*Short task*.
Reproduce the entire listing below, line for line and character for character, with no changes.

*Record list*.
·····

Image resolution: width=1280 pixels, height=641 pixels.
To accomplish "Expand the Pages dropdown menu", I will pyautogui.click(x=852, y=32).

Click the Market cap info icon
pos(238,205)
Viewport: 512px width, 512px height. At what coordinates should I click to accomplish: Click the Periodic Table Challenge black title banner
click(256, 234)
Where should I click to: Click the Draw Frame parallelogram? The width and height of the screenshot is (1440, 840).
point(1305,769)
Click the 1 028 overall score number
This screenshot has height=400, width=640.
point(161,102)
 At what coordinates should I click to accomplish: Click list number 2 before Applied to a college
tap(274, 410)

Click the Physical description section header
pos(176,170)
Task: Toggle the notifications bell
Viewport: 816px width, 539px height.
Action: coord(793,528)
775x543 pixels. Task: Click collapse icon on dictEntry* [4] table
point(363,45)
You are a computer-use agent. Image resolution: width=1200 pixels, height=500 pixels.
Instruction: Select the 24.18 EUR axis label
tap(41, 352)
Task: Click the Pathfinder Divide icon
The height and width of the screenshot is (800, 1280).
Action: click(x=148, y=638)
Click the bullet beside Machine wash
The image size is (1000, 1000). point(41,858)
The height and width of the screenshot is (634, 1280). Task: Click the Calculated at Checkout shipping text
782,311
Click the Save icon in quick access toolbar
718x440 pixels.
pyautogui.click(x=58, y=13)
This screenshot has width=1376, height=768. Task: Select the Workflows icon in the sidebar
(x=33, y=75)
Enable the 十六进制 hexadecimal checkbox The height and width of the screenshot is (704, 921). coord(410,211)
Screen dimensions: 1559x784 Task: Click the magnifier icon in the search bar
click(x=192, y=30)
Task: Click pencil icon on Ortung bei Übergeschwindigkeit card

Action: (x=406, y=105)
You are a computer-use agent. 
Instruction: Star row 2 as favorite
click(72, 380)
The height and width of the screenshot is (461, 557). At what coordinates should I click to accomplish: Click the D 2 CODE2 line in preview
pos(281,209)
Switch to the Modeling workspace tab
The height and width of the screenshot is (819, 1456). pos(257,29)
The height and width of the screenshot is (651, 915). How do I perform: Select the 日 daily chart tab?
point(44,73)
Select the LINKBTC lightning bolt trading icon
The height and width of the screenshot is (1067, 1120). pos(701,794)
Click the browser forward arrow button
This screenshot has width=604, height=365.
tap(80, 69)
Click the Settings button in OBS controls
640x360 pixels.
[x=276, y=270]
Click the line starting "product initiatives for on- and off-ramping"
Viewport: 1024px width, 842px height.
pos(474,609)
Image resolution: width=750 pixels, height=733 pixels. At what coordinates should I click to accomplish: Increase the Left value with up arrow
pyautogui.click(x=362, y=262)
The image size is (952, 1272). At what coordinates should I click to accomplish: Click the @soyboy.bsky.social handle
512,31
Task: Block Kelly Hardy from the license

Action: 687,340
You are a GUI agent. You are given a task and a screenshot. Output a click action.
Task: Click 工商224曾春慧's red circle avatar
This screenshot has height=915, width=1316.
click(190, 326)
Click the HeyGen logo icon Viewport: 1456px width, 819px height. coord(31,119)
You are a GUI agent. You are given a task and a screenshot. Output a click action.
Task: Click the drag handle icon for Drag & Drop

·····

*Exercise output*.
Image resolution: width=1280 pixels, height=641 pixels.
To accomplish "Expand the Pages dropdown menu", I will pyautogui.click(x=852, y=32).

Click the Market cap info icon
pos(238,205)
Viewport: 512px width, 512px height. At what coordinates should I click to accomplish: Click the Periodic Table Challenge black title banner
click(256, 234)
Where should I click to: Click the Draw Frame parallelogram? The width and height of the screenshot is (1440, 840).
point(1305,769)
Click the 1 028 overall score number
This screenshot has height=400, width=640.
point(161,102)
 At what coordinates should I click to accomplish: Click list number 2 before Applied to a college
tap(274, 410)

Click the Physical description section header
pos(176,170)
Task: Toggle the notifications bell
Viewport: 816px width, 539px height.
Action: coord(793,528)
775x543 pixels. Task: Click collapse icon on dictEntry* [4] table
point(363,45)
You are a computer-use agent. Image resolution: width=1200 pixels, height=500 pixels.
Instruction: Select the 24.18 EUR axis label
tap(41, 352)
Task: Click the Pathfinder Divide icon
The height and width of the screenshot is (800, 1280).
Action: click(x=148, y=638)
Click the bullet beside Machine wash
The image size is (1000, 1000). point(41,858)
The height and width of the screenshot is (634, 1280). Task: Click the Calculated at Checkout shipping text
782,311
Click the Save icon in quick access toolbar
718x440 pixels.
pyautogui.click(x=58, y=13)
This screenshot has width=1376, height=768. Task: Select the Workflows icon in the sidebar
(x=33, y=75)
Enable the 十六进制 hexadecimal checkbox The height and width of the screenshot is (704, 921). coord(410,211)
Screen dimensions: 1559x784 Task: Click the magnifier icon in the search bar
click(x=192, y=30)
Task: Click pencil icon on Ortung bei Übergeschwindigkeit card

Action: (x=406, y=105)
You are a computer-use agent. 
Instruction: Star row 2 as favorite
click(72, 380)
The height and width of the screenshot is (461, 557). At what coordinates should I click to accomplish: Click the D 2 CODE2 line in preview
pos(281,209)
Switch to the Modeling workspace tab
The height and width of the screenshot is (819, 1456). pos(257,29)
The height and width of the screenshot is (651, 915). How do I perform: Select the 日 daily chart tab?
point(44,73)
Select the LINKBTC lightning bolt trading icon
The height and width of the screenshot is (1067, 1120). pos(701,794)
Click the browser forward arrow button
This screenshot has width=604, height=365.
tap(80, 69)
Click the Settings button in OBS controls
640x360 pixels.
[x=276, y=270]
Click the line starting "product initiatives for on- and off-ramping"
Viewport: 1024px width, 842px height.
pos(474,609)
Image resolution: width=750 pixels, height=733 pixels. At what coordinates should I click to accomplish: Increase the Left value with up arrow
pyautogui.click(x=362, y=262)
The image size is (952, 1272). At what coordinates should I click to accomplish: Click the @soyboy.bsky.social handle
512,31
Task: Block Kelly Hardy from the license

Action: 687,340
You are a GUI agent. You are given a task and a screenshot. Output a click action.
Task: Click 工商224曾春慧's red circle avatar
This screenshot has height=915, width=1316.
click(190, 326)
Click the HeyGen logo icon Viewport: 1456px width, 819px height. coord(31,119)
You are a GUI agent. You are given a task and a screenshot. Output a click action.
Task: Click the drag handle icon for Drag & Drop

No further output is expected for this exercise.